Obesidade e subnutrição são dois problemas
Desigualdade de gênero, dietas saudáveis caras e obesidade
A insegurança alimentar moderada ou grave afetou 25,2% da população em 2024, uma queda em relação aos 33,7% em 2020. Esse número está abaixo da estimativa global de 28%. No entanto, persiste uma significativa disparidade de gênero: as mulheres apresentam uma prevalência 5,3 pontos percentuais maior do que os homens.
Embora o custo de uma dieta saudável tenha aumentado 3,8% em 2024, tornando a região a mais cara do mundo, com um custo diário de US$ 5,16, 15,4 milhões de pessoas a mais conseguiram ter acesso a esse tipo de dieta em comparação com 2021. Mesmo assim, 181,9 milhões de pessoas ainda não têm condições de arcar com os custos.
Apelo à ação
Entre as crianças menores de cinco anos, o sobrepeso atingiu 8,8% em 2024, bem acima da meta global para 2030.

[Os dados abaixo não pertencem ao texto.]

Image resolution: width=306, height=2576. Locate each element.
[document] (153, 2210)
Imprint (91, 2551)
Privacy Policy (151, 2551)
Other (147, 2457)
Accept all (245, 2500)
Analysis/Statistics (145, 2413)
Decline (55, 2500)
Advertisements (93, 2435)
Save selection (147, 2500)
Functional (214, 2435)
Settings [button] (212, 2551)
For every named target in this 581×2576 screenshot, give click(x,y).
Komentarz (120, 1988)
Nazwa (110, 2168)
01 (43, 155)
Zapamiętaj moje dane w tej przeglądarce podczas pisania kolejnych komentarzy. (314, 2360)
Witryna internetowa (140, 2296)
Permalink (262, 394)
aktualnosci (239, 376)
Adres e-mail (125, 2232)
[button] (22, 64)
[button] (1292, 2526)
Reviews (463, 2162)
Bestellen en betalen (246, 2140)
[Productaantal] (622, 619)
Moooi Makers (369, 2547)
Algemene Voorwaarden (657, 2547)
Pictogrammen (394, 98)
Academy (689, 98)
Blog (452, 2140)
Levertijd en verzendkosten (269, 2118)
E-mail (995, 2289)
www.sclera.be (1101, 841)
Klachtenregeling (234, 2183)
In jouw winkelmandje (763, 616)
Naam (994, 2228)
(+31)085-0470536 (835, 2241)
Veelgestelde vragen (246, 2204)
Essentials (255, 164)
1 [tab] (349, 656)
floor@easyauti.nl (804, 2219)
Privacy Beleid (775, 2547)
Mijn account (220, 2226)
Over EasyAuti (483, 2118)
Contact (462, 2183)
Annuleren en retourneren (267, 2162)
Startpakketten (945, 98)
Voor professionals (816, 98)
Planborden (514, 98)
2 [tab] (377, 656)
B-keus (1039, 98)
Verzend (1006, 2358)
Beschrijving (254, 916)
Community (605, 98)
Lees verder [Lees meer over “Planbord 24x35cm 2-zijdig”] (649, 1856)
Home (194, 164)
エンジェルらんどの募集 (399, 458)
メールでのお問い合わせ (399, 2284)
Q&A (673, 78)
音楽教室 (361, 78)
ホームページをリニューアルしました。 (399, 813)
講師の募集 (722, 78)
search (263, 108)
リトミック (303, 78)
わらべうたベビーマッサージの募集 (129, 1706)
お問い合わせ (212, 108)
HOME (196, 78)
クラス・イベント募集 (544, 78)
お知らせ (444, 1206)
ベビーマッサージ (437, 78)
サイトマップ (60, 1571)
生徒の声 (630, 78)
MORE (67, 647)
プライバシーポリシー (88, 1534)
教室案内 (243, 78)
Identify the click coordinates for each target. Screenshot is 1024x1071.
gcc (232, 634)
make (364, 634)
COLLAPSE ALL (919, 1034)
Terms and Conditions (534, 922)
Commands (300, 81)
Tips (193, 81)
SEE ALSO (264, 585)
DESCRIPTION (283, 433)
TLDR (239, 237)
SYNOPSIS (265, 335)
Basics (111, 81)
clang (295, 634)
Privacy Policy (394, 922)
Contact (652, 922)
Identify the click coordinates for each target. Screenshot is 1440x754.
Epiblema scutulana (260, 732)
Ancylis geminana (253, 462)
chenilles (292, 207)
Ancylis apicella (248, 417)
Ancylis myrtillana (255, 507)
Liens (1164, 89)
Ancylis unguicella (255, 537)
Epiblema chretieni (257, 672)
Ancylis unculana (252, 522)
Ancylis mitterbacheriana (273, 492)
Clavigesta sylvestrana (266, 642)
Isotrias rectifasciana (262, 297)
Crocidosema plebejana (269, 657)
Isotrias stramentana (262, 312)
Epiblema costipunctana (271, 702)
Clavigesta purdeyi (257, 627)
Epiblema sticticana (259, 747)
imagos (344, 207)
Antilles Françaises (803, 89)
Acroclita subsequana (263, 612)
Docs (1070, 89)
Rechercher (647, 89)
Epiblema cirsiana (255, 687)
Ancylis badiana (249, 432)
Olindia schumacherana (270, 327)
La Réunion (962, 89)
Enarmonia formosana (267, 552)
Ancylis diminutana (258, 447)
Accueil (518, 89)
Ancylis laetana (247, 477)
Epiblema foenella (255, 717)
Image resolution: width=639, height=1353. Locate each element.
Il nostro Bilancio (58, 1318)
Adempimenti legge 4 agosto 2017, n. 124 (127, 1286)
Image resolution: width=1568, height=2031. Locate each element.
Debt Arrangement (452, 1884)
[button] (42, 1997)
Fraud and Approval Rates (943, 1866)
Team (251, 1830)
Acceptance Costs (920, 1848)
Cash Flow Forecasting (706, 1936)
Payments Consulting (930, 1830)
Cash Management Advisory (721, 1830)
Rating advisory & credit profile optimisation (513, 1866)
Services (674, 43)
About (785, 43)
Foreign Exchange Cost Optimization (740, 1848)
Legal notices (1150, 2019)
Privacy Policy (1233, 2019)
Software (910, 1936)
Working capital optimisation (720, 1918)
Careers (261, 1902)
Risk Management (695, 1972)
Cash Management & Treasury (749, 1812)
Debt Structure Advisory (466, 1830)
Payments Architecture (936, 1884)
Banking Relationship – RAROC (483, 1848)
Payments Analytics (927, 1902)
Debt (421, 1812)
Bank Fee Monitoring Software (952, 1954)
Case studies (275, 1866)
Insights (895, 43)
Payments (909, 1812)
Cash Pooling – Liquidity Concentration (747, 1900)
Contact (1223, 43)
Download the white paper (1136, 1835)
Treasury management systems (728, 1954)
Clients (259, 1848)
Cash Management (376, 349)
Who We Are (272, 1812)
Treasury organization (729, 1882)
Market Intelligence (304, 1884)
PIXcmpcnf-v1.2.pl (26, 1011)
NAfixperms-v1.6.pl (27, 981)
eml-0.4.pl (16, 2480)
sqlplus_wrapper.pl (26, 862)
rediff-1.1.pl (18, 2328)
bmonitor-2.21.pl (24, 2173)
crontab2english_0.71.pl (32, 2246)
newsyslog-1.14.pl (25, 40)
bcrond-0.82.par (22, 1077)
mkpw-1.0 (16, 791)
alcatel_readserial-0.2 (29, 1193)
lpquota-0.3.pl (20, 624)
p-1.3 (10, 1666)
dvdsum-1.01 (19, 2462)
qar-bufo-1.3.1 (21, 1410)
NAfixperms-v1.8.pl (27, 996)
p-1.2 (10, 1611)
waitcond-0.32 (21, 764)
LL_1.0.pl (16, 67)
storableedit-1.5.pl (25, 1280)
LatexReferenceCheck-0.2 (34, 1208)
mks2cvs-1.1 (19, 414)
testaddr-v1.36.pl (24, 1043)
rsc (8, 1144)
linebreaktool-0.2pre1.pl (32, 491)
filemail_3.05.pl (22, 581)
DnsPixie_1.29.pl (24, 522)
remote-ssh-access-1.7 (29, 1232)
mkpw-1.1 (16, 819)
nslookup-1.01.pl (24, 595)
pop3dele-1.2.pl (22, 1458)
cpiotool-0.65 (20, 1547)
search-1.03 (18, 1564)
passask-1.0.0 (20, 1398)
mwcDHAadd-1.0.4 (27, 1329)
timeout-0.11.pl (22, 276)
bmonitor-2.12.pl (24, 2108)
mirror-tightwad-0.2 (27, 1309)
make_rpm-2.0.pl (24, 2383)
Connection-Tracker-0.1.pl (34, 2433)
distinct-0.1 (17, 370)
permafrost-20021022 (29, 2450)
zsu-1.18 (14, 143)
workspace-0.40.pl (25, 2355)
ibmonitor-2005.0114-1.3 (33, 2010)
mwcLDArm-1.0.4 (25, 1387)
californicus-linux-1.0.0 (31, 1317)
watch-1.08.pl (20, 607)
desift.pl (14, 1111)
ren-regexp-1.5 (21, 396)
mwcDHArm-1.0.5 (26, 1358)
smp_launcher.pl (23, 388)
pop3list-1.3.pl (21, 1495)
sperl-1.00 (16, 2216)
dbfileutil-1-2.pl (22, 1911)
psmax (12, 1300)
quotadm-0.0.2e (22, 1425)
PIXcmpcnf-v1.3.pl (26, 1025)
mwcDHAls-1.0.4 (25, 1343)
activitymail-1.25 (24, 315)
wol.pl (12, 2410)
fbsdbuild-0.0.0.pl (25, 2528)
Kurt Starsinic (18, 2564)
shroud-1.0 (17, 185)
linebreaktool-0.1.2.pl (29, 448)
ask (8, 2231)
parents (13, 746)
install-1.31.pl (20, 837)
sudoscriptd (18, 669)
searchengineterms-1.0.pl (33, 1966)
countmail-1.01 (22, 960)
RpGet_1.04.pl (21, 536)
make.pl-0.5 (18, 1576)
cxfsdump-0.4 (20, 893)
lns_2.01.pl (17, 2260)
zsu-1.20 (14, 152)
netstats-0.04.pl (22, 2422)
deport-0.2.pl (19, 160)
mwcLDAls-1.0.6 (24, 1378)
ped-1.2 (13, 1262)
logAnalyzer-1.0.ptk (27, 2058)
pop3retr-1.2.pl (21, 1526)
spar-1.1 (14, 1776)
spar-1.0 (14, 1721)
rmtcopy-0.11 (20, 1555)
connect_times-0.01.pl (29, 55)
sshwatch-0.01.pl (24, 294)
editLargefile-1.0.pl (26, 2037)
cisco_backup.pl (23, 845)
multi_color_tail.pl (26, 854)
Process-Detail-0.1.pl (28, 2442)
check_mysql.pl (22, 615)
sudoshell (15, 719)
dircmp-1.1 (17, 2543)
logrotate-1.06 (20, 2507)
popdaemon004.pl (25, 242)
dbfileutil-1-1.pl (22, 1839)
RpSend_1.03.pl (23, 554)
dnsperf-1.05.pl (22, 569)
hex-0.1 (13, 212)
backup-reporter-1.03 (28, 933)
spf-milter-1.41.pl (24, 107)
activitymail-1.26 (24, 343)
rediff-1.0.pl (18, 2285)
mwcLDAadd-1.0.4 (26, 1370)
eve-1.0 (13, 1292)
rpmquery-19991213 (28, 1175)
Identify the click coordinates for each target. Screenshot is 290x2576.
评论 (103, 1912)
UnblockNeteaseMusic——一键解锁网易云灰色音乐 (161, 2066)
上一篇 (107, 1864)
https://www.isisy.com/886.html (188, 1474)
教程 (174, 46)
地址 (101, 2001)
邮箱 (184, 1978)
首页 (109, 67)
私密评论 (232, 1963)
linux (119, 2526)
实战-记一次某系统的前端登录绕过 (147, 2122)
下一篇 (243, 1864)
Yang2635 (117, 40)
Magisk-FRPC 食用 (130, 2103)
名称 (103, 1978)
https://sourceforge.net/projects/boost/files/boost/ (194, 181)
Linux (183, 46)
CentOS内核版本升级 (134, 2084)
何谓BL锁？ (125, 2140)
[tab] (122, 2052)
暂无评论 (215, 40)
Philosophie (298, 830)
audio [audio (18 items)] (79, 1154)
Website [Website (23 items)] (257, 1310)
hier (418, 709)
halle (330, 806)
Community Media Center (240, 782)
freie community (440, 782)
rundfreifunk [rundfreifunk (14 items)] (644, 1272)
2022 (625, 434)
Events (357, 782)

Representantes de agências da ONU enfatizaram a necessidade de políticas abrangentes para combater as desigualdades, melhorar o acesso a alimentos nutritivos e combater o sobrepeso e a obesidade, especialmente entre as crianças.
“Não podemos falar de progresso real enquanto as lacunas continuarem a deixar milhões de pessoas para trás, especialmente as mulheres”, disse Lena Savelli, Diretora Regional do Programa Mundial de Alimentos.